Du côté de l’élevage laitier, le projet souhaitait évaluer les modes d’alimentation et les pratiques sanitaires capables d’optimiser la santé et le bien-être des animaux, et de réduire l’incidence des mastites et l’usage associé des antibiotiques. Les partenaires du projet ont aussi identifié les régimes alimentaires qui favorisent la production d’un lait plus riche en acides gras et en antioxydants, et par conséquent d’une «plus grande valeur nutritionnelle».

Dans les élevages de volailles et de porcs, le principal problème est celui de la santé des animaux. Les partenaires du projet se sont considérablement investis dans l’évaluation de traitements alternatifs, par exemple des herbes médicinales pour gérer les agents pathogènes gastro-intestinaux et les parasites.

L’enquête menée auprès des consommateurs a souligné l’importance pour ces derniers de l’innocuité des aliments. Ainsi, l’équipe a réalisé des évaluations détaillées des risques sur le transfert des agents pathogènes intestinaux, des mycotoxines et des contaminations par les métaux lourds, dans les systèmes d’agriculture biologique ou à faible niveau d’intrants.

Ces études ont révélé qu’en matière de sécurité alimentaire, il n’existe pas de différence significative entre l’agriculture conventionnelle et celle à faible niveau d’intrants. Dans certains cas, les risques sont même inférieurs pour l’agriculture biologique ou à faible niveau d’intrants.

Par exemple, le risque de contamination des porcs par les salmonelles de leurs lisiers est inférieur dans les élevages biologiques et les élevages conventionnels en liberté. Par ailleurs, le taux de métaux lourds dans certaines cultures fertilisées avec du compost de fumier est plus faible que dans les cultures traitées avec des engrais minéraux.

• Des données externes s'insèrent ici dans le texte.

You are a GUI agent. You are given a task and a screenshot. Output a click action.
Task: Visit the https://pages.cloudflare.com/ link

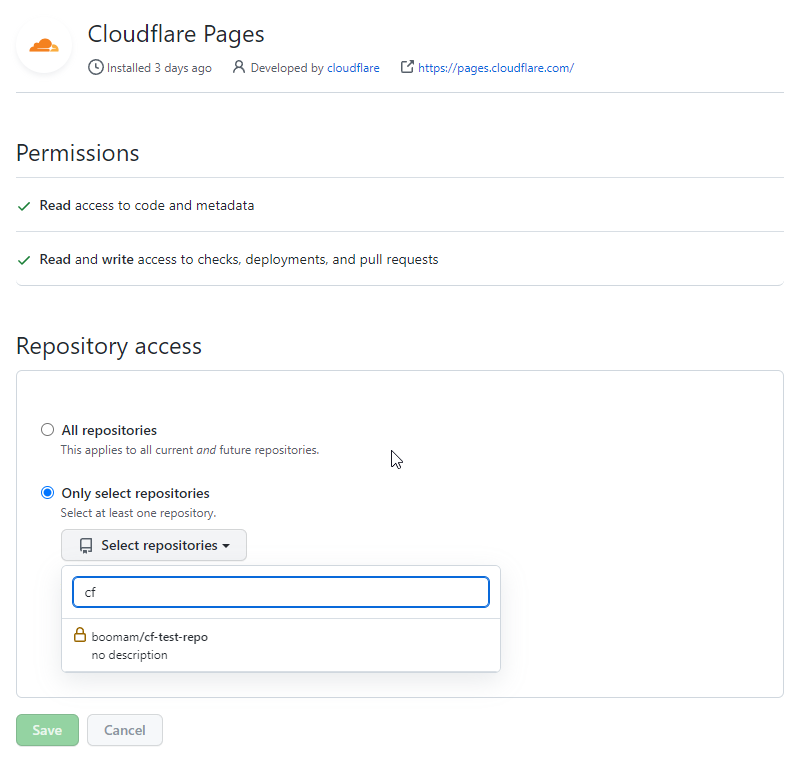click(x=495, y=68)
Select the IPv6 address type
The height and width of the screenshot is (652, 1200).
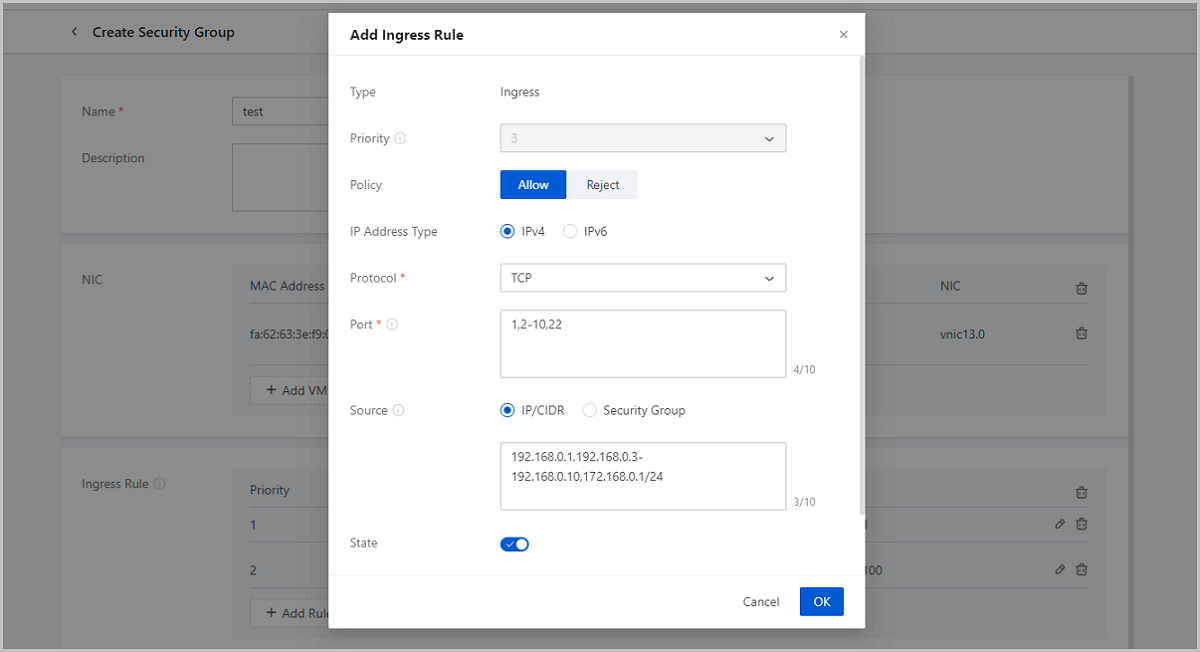(x=570, y=232)
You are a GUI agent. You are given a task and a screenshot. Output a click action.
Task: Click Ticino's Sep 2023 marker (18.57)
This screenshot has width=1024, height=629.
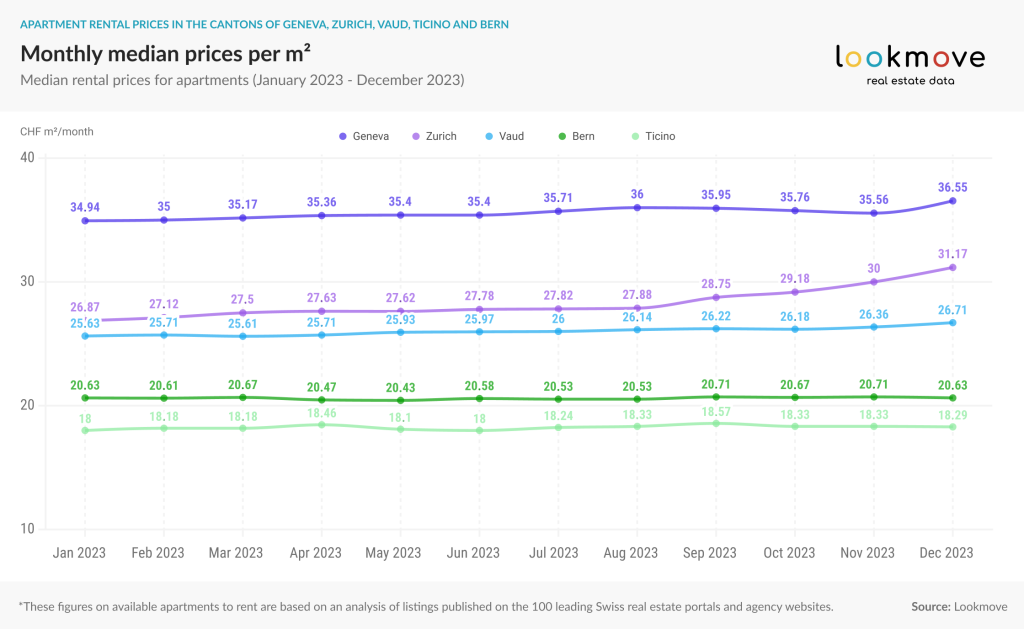(x=716, y=424)
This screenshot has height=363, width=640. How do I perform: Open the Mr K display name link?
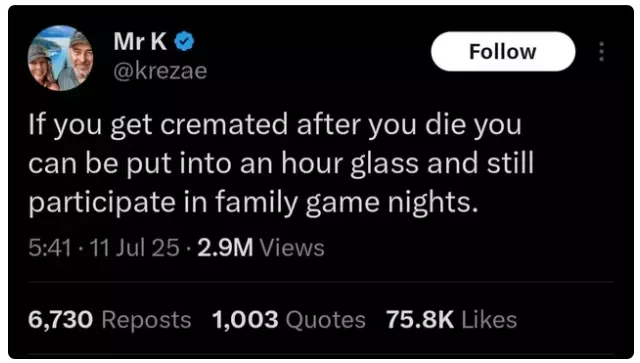click(x=140, y=41)
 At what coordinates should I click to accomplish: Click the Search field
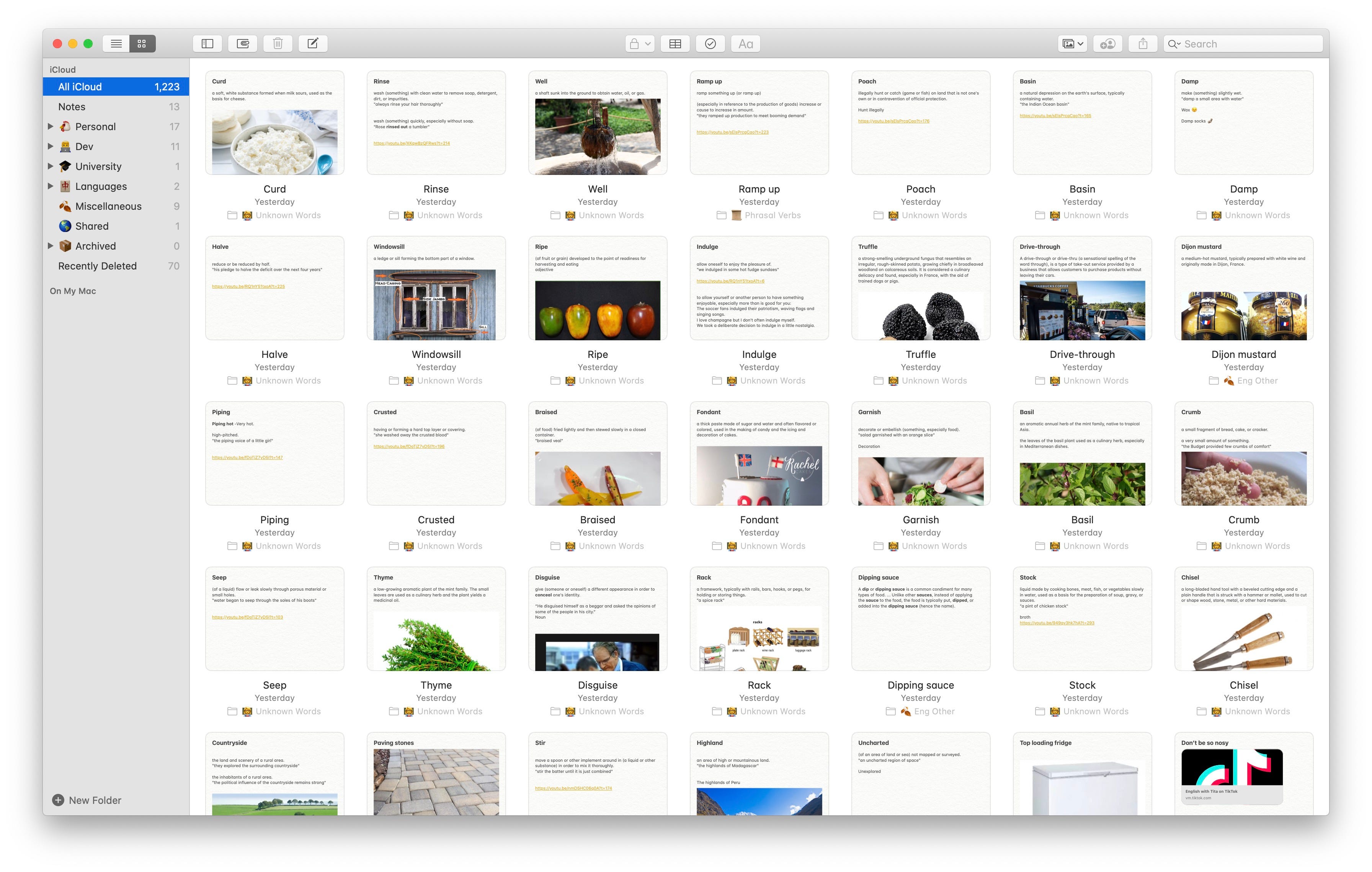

Faire passer l’information

Les résultats du projet se sont traduits par la rédaction de manuels visant à aider les agriculteurs à mettre en pratique dans leurs propres champs les techniques mises au point. Selon le professeur Leifert, coordinateur du QLIF, les connaissances acquises au cours de ce projet et les résultats des projets connexes peuvent servir à créer une stratégie européenne de production alimentaire. Cette stratégie pourrait contribuer à renforcer la santé publique en améliorant la nutrition et la composition des aliments, et, plus important encore, accroître la confiance des consommateurs envers les aliments produits en Europe.